▶ **Problems and tasks**
(1) Return the part of the abstract on the sixth Epoch of distributed computing that opens with the words containing "This innovation is" and closes with "of distributed computing.", copied word for word.
(2) Answer these questions from the abstract on the sixth Epoch of distributed computing:
(a) How many Epochs of distributed computing does the speaker plan to outline before turning to the sixth?
(b) In the sixth Epoch, the time for one network hop becomes on par with what?
(c) What does the speaker hope the talk will launch?
(3) Continue the abstract on the sixth Epoch of distributed computing, picking up after its final sentence.

In this talk I will very briefly outline the five Epochs of distributed computing and then shift to the future and the sixth Epoch. This Epoch emerges when we bring next generation networking technology into our distributed computing systems so the time for one hop on the network is on par with the time for a memory reference in DRAM (Distributed Random Access Memory).
This innovation is coming in the not-too-distant future. It will fundamentally change how high-performance computing applications project into the cloud. We need to start thinking NOW about how we will develop software in the sixth Epoch. I will suggest one approach for programming in the sixth Epoch, but the ideas are speculative and therefore alternatives abound. To that end, I hope this talk launches an aggressive, and hopefully interesting, dialog about software development in the sixth epoch of distributed computing.

▶ **Given data**

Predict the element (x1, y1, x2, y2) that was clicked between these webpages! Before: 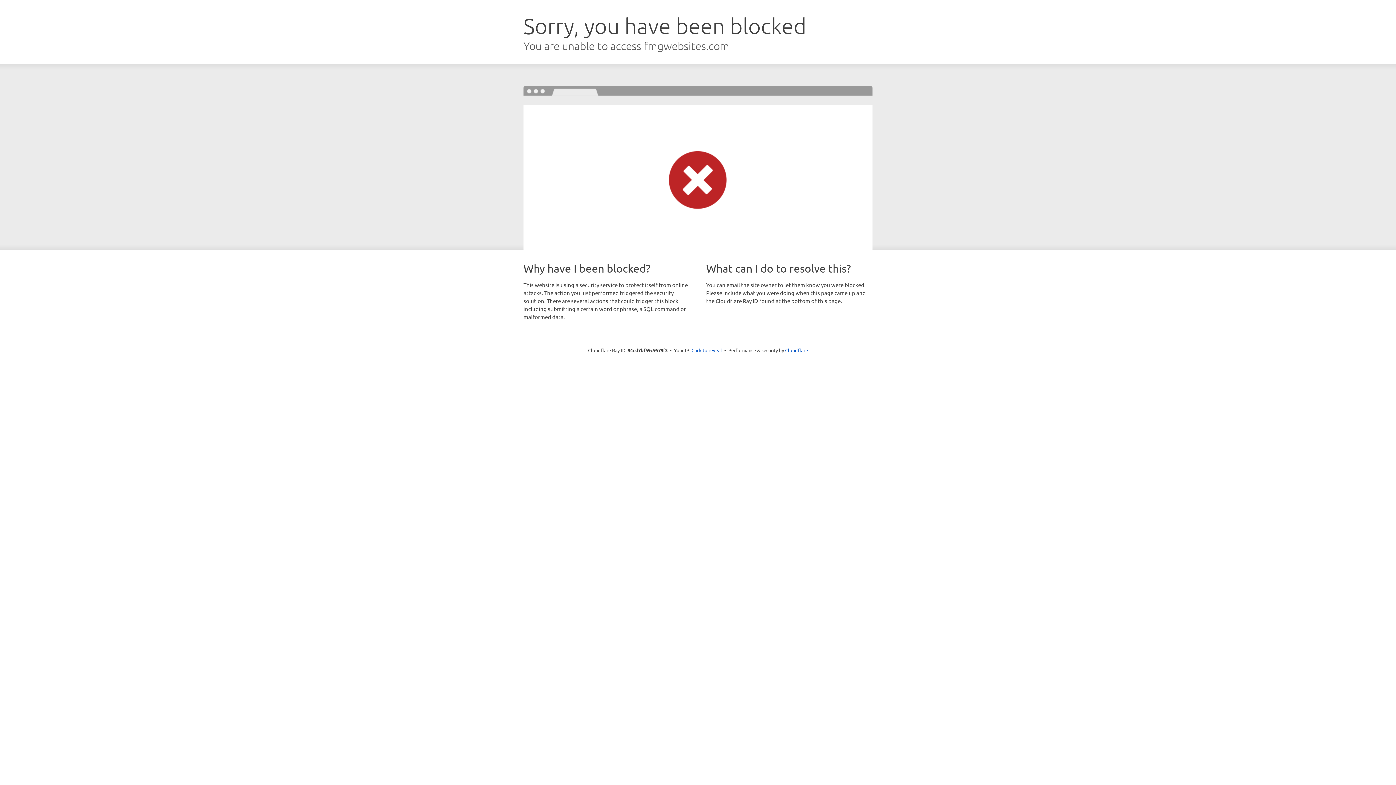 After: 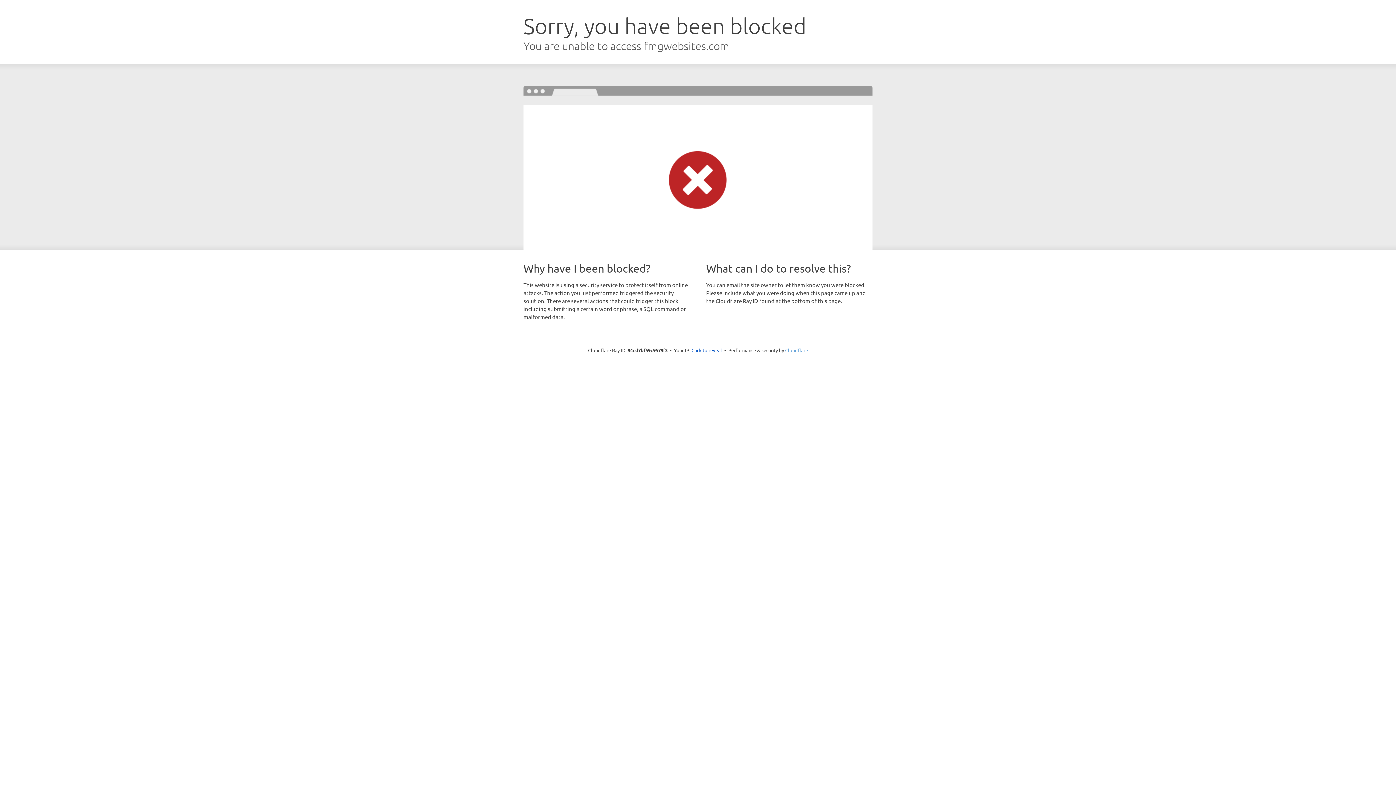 Action: bbox: (785, 347, 808, 353) label: Cloudflare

▶ **Task answers**
(1)
This innovation is coming in the not-too-distant future. It will fundamentally change how high-performance computing applications project into the cloud. We need to start thinking NOW about how we will develop software in the sixth Epoch. I will suggest one approach for programming in the sixth Epoch, but the ideas are speculative and therefore alternatives abound. To that end, I hope this talk launches an aggressive, and hopefully interesting, dialog about software development in the sixth epoch of distributed computing.

(2)
(a) Five.
(b) The time for a memory reference in DRAM.
(c) An aggressive, and hopefully interesting, dialog about software development in the sixth epoch of distributed computing.

(3)
Biography: Tim Mattson is a parallel programmer obsessed with every variety of science (Ph.D. Chemistry, UCSC, 1985). He is a senior principal engineer in Intel’s parallel computing lab. Tim has been with Intel since 1993 and has worked with brilliant people on great projects including: (1) the first TFLOP computer (ASCI Red), (2) MPI, OpenMP and OpenCL, (3) two different research processors (Intel's TFLOP chip and the 48 core SCC), (4) Data management systems (Polystore systems and Array-based storage engines), and (5) the GraphBLAS API for expressing graph algorithms as sparse linear algebra. Tim has well over 150 publications including five books on different aspects of parallel computing, the latest (Published November 2019) titled “The OpenMP Common Core: making OpenMP Simple Again”.